Work request:
Whenever a line in the data holds the string "will", copy that line.
━━━━━━━━
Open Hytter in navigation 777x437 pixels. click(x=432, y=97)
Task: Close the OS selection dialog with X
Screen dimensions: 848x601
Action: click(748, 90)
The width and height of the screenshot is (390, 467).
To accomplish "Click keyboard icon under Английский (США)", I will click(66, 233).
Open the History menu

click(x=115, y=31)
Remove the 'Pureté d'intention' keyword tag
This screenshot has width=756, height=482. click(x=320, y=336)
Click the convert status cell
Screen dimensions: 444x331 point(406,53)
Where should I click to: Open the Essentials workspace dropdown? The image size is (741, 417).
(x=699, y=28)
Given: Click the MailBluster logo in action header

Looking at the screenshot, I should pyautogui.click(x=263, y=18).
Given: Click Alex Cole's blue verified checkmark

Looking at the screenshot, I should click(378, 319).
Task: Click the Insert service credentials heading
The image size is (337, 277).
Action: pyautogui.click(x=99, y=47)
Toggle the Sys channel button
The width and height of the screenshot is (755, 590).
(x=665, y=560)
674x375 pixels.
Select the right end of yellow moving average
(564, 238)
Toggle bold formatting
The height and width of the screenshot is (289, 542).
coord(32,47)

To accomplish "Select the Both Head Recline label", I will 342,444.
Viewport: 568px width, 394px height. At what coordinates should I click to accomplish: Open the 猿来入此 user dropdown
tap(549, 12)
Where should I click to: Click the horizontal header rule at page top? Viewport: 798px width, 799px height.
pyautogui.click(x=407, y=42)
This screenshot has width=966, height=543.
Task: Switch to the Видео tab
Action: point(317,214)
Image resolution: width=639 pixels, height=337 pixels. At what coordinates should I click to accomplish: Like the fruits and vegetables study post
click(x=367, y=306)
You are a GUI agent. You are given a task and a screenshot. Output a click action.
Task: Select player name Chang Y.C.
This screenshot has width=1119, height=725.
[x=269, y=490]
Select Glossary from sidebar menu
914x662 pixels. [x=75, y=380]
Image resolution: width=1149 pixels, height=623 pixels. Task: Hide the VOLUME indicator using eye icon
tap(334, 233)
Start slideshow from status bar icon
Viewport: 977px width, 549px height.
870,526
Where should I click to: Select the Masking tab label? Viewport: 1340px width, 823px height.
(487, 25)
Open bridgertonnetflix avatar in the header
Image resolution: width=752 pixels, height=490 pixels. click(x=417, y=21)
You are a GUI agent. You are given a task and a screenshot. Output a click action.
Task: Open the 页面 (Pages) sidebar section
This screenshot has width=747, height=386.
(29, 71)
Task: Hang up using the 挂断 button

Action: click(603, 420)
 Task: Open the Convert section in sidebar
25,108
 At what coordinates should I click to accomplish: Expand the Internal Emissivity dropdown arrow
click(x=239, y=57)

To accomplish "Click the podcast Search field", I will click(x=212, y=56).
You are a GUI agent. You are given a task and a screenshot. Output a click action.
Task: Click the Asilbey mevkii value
━━━━━━━━
Response to this task:
To accomplish "Click keyboard icon under Английский (США)", I will click(66, 233).
To accomplish "Select the Both Head Recline label", I will 342,444.
To accomplish "Click the podcast Search field", I will click(x=212, y=56).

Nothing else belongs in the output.